Naturally, the words “Mail Drop” had to be removed from the Post Office’s
official language. The words, “Mail Repository” replaced it. No one really
cared, no matter what the terminology, it was a place to put outgoing
mail.
Still, people were saving lots of money and in many cases being paid by
the post office to handle their mail. Yodar’s business would have seemed
to be a wave of things to come, until that fateful day when the storm
hit.
Every once in a very great while a hurricane gets past our beloved mountain
and the winds in Mount Perry accelerate to speeds of 15 to 20 miles per
hour. These devastating storms play havoc with daily life in the streets
of Mount Perry.
Naturally, with winds like this, any vehicle without ballast stones in
them, but had a quantity of Yodar’s blister packing inside, would have
had some great difficulty staying on the groun.

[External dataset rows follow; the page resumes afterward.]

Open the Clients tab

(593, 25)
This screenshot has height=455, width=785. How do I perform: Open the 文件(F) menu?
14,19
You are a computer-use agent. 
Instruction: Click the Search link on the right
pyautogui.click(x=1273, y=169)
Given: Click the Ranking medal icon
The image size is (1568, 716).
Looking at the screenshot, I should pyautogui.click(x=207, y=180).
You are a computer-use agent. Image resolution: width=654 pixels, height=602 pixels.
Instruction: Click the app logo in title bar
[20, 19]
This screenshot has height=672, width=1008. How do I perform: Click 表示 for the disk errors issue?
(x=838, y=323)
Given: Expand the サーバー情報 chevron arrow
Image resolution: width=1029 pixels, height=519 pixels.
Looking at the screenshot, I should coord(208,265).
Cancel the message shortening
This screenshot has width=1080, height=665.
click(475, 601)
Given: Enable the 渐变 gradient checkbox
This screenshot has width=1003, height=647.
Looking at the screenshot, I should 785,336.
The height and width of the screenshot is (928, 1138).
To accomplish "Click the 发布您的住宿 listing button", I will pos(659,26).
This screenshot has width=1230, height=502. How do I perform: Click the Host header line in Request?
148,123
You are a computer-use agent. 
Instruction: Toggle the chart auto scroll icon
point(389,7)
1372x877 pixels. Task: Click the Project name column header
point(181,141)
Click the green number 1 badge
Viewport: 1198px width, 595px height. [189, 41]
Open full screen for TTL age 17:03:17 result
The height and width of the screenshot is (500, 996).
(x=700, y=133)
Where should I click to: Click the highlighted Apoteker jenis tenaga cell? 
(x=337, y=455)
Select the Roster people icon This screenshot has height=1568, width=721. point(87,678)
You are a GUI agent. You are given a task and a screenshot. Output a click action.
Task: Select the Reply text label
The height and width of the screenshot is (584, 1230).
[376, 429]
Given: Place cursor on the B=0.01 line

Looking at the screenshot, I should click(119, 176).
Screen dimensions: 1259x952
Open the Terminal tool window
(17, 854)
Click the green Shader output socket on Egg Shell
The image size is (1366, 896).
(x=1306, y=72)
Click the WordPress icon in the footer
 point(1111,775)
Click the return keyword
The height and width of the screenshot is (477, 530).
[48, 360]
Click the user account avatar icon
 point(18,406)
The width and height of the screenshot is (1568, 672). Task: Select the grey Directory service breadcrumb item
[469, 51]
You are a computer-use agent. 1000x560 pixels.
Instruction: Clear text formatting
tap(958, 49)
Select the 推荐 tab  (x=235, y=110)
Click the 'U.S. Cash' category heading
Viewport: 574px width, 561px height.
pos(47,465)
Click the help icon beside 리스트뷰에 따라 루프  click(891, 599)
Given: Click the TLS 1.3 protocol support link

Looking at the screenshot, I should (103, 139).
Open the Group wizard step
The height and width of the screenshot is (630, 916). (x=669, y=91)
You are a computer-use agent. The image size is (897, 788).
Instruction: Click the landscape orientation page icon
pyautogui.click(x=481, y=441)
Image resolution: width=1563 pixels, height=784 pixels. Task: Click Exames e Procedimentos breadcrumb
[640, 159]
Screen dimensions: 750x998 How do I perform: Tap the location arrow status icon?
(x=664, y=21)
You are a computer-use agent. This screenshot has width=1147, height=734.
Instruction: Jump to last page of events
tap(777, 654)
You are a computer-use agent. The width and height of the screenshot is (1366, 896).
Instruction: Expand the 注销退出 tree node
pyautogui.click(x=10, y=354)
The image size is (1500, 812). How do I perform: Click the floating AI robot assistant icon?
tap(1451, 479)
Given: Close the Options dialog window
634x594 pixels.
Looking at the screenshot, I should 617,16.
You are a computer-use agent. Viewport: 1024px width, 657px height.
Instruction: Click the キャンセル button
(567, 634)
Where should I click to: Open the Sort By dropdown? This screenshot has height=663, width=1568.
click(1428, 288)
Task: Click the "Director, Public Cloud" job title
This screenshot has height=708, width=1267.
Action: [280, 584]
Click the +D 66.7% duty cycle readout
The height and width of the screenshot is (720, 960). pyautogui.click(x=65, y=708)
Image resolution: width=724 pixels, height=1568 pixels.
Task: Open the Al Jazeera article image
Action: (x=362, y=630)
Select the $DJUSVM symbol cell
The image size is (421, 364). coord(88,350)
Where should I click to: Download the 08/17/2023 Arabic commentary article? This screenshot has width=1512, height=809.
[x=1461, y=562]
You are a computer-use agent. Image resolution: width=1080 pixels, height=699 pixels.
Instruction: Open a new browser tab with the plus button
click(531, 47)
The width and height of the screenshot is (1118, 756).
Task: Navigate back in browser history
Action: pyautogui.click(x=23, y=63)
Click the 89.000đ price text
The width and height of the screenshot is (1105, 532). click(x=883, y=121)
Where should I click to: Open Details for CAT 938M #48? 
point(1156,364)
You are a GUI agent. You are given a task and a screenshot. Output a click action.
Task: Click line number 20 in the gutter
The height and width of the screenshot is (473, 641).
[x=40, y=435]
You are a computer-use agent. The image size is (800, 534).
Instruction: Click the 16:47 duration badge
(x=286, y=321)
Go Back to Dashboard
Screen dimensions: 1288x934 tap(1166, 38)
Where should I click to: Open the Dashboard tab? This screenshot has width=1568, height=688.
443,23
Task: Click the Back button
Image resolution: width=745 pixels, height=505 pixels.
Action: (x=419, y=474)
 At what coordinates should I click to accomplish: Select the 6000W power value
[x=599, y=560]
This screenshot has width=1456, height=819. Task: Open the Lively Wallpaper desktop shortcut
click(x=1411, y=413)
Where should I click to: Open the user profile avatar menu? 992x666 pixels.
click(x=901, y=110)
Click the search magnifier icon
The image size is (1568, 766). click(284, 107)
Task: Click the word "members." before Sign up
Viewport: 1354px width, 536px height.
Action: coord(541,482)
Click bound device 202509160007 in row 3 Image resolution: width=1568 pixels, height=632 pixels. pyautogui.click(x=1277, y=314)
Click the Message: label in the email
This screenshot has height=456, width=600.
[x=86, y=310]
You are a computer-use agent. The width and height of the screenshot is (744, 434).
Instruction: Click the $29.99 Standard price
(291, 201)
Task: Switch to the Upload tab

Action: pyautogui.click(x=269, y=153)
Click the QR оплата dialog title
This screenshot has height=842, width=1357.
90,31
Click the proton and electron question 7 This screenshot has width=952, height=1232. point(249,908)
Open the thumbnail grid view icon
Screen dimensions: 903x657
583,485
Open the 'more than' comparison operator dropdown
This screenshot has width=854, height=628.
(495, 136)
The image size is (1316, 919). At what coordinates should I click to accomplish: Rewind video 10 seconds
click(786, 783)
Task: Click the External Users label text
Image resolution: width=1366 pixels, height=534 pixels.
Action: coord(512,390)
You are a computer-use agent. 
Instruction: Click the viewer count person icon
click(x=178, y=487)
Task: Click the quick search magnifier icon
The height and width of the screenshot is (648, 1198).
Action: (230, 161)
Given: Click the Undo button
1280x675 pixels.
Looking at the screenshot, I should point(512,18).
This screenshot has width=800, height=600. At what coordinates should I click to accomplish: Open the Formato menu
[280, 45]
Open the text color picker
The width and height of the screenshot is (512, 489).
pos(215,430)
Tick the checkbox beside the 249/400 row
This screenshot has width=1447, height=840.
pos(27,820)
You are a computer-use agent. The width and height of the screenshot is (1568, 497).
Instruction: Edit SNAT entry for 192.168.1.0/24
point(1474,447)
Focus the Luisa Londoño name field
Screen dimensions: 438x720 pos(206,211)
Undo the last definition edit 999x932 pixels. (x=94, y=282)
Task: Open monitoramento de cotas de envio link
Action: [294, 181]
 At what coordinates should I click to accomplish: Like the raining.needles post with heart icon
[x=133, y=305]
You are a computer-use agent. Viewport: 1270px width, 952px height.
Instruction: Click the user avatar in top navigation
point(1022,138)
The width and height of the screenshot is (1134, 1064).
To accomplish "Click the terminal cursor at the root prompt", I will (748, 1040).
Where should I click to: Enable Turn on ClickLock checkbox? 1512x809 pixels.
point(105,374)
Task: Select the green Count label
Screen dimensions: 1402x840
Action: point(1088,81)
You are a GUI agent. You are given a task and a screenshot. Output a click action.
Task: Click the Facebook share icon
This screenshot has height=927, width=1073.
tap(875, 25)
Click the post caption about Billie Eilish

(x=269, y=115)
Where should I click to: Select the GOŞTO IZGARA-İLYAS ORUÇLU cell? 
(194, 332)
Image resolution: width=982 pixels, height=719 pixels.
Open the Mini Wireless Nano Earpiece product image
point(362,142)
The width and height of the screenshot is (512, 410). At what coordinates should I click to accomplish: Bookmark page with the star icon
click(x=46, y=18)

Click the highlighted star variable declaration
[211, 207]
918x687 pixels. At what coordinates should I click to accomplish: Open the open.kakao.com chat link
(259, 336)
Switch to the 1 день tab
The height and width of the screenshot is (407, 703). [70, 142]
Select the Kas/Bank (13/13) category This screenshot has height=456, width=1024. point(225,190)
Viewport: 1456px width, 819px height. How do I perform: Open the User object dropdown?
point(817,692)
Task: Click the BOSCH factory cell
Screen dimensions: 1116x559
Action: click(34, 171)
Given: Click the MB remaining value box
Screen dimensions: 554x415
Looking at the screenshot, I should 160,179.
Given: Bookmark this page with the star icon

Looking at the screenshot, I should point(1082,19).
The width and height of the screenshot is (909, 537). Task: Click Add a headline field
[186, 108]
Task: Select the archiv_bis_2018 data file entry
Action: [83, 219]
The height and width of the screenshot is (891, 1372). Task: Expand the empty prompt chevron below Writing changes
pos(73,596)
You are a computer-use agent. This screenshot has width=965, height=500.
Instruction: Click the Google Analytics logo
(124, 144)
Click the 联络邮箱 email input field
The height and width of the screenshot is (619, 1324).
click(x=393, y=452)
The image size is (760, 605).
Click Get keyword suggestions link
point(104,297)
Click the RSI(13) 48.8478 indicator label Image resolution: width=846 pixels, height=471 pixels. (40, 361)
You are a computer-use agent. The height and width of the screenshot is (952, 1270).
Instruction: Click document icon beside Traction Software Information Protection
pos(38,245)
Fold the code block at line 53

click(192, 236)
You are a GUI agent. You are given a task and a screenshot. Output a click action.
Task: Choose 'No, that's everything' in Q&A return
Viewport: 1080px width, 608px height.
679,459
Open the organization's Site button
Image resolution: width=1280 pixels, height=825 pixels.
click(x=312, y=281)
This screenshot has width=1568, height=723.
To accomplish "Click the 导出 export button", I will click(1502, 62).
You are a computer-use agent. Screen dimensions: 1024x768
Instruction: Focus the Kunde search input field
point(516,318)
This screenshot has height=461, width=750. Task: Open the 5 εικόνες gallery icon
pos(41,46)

Realizing this, the post office mandated each truck in their yard carry
at least 100 pounds of ballast stones or broken concrete in their trucks
at all times. A weight station was installed at the point where the mail
trucks exited the post office parking lot to make sure all the trucks
had a positive and not negative weight.
Unfortunately, this was at just about the time, Yodar got an order for
several hundred miles of his blister packaging material and this order
was to be shipped air freight from Mount Perry to somewhere in California.
He worked all night long making the blister packaging material, wanting
to get the order shipped before an impending hurricane struck and shut
Mount Perry down for the duration of the storm.